Significava real, régio, com o tempo passou a designar algo sem dono, público. D. João VI destinou a enorme campina para servir de pastagem e, a partir do final do século XIX, saiu a boiada e entraram canhões, cavalaria e aviões nas suas escolas e quartéis militares. Num deles, durante o regime militar, foi encarcerado o cantor-compositor Gilberto Gil, que lembrou o episódio com uma famosa canção, ‘Alô, alô, Realengo, aquele abraço’.
O massacre nesta quinta (7/4) numa boa escola pública do pacato bairro carioca coloca o Brasil na sangrenta rota dos serial-killings em colégios e universidades. E nos empurra para a mesma perplexidade que atormenta a sociedade americana – onde a mania começou –, também a francesa, alemã, finlandesa e chinesa, onde os seus maníacos logo a adotaram.
Sem explicação
Ao lado do luto, a revolta, no fundo a dilacerante angústia: qual o mecanismo que produziu esta aberração? Que diabólica combinação intoxicou a mente de Wellington de Oliveira e o levou a organizar e cometer as execuções com tanta frieza? Apertou o gatilho mais de 60 vezes, tinha critérios, fez opções no tocante ao sexo das vítimas e ao ponto onde queria atingi-las (a maioria eram meninas, baleadas principalmente na cabeça, tórax e os meninos, em pontos menos letais).

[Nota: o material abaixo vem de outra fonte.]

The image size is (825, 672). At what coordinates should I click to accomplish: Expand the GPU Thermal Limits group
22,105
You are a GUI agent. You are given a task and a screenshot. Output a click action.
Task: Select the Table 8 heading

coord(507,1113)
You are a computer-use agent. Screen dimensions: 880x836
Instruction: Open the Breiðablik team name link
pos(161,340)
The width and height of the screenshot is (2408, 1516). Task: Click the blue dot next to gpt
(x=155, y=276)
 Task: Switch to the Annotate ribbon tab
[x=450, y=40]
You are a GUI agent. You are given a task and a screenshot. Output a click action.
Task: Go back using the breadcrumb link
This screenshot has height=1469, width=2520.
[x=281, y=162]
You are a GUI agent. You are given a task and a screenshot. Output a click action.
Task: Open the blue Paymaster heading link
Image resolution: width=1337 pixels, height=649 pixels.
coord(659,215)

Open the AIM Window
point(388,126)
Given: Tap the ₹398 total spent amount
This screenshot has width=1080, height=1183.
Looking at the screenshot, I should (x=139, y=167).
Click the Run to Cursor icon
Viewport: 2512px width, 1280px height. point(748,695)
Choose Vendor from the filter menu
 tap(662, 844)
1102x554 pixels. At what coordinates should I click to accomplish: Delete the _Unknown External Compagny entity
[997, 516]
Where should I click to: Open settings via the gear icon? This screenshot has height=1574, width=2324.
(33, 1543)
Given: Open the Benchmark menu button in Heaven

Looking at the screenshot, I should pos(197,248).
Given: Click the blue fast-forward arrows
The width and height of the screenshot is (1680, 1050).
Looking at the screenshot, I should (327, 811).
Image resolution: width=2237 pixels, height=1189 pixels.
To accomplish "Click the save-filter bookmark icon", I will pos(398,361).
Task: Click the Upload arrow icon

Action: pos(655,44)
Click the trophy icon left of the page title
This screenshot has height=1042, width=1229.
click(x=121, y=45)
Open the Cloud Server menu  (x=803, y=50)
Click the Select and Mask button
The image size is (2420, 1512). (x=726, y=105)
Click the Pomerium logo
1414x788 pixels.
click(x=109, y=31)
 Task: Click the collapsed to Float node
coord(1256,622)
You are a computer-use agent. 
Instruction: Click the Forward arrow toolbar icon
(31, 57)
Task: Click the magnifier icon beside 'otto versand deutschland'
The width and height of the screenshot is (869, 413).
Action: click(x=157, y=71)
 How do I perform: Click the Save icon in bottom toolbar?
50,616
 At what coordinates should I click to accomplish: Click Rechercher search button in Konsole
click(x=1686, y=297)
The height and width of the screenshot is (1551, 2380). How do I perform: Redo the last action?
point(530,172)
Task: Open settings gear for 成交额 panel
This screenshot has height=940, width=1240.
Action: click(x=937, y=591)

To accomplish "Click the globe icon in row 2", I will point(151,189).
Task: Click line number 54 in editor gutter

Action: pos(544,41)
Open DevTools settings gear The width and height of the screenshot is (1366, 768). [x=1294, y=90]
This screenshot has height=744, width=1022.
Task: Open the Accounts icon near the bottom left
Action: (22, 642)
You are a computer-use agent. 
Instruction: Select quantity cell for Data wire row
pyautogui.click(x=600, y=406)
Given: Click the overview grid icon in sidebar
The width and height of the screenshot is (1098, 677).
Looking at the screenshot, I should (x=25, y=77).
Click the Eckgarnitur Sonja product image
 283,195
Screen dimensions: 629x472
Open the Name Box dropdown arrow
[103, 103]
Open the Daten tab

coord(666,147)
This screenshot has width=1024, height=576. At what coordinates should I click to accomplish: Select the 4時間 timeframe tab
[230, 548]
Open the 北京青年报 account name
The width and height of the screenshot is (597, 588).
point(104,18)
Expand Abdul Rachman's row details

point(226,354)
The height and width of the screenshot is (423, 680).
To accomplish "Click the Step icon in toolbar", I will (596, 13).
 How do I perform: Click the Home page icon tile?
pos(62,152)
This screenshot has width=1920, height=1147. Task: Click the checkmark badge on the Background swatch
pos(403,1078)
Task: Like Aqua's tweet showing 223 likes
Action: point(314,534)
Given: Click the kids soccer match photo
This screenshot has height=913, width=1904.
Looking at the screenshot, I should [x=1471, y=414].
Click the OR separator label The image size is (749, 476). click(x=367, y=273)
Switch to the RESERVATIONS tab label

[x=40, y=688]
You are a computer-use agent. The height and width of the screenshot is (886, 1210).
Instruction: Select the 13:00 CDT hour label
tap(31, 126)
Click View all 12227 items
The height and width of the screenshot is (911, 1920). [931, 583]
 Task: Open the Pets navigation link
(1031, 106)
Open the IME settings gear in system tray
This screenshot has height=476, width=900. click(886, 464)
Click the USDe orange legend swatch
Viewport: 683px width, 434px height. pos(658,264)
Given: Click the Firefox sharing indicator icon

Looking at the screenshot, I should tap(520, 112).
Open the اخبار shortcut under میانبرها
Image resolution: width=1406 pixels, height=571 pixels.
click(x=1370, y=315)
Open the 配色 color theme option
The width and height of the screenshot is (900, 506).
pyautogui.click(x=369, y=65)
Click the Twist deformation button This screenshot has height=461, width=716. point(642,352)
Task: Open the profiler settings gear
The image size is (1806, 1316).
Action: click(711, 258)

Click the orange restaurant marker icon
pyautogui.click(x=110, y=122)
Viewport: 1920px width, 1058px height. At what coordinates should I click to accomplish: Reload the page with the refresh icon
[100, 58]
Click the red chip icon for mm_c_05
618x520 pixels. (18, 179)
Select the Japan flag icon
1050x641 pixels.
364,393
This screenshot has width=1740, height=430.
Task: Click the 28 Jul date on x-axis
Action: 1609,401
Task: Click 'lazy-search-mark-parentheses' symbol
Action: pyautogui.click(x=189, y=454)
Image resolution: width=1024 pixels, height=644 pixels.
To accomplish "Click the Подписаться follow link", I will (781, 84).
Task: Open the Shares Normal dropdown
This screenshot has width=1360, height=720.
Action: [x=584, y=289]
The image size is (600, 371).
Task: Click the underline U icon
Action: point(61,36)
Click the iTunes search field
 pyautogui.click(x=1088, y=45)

O assassino completou o primeiro grau, escrevia corretamente (sua carta não contém erros graves), estava desempregado por opção, a casa onde morava era sua. O quadro habitual de miséria não se associa a esta transgressão, a perturbação da mãe biológica, sim. Seu comportamento anti-social já chamara a atenção e, ao que consta, iniciou um tratamento logo interrompido. A doença mental não difere das demais, deve ser tratada sem preconceitos, pode contaminar. Confundida com loucura faz dos enfermos párias ou monstros como Wellington.
Tinha amor aos bichos, mas não possuía amigos. Seu confidente e testemunha era um computador que destruiu na véspera, antes de iniciar a faina. O seu diálogo com o mundo fazia-se através da Internet.
Usava uma longa barba, mas raspou-a antes do banho de sangue. O uso da web o ensinou a recortar e colar fragmentos de crenças e dogmas, certo de que com estes retalhos construiria uma unidade. Costurou, até agora, 13 mortalhas.
Desarmamento
Não foi o único, nem é caso raro. A carta que digitou, imprimiu e deixou na escola onde estudou e transformou em cadafalso é um retrato falado da sua mente. Reproduz uma mentalidade pseudo-espiritual que combina aleatoriamente misticismos e ritos variados numa profana caricatura de religiões e sacralidade. Wellington de Oliveira encarna o clamoroso fiasco das confissões e seitas religiosas para a melhoria da humanidade.
Encarna também o redundante fracasso dos governos no controle das armas de fogo. Nos EUA morrem baleados cerca de doze mil cidadãos por ano. Aqui, é um genocídio: 50 mil. O lobby das armas venceu o referendo de 2005, mas o Estatuto do Desarmamento é perfeito – ninguém zela por ele. É preciso não esquecer que na China, onde não existe o porte ilegal de armas de fogo, as escolas são atacadas por serial-killers armados com facas.
O Rio não merece os dois horrores deste ano: dilúvio na região serrana do estado e o massacre no Realengo, zona oeste da cidade. O menino que no meio da matança saiu correndo para chamar a polícia, o sargento que acertou o criminoso antes que continuasse atirar, o pronto atendimento das vítimas, os médicos voluntários, a legião de doadores de sangue, a consternação coletiva, a solidariedade, a agilidade da sua mídia são indícios de uma comunidade disposta a levantar-se. Para ela, aquele abraço.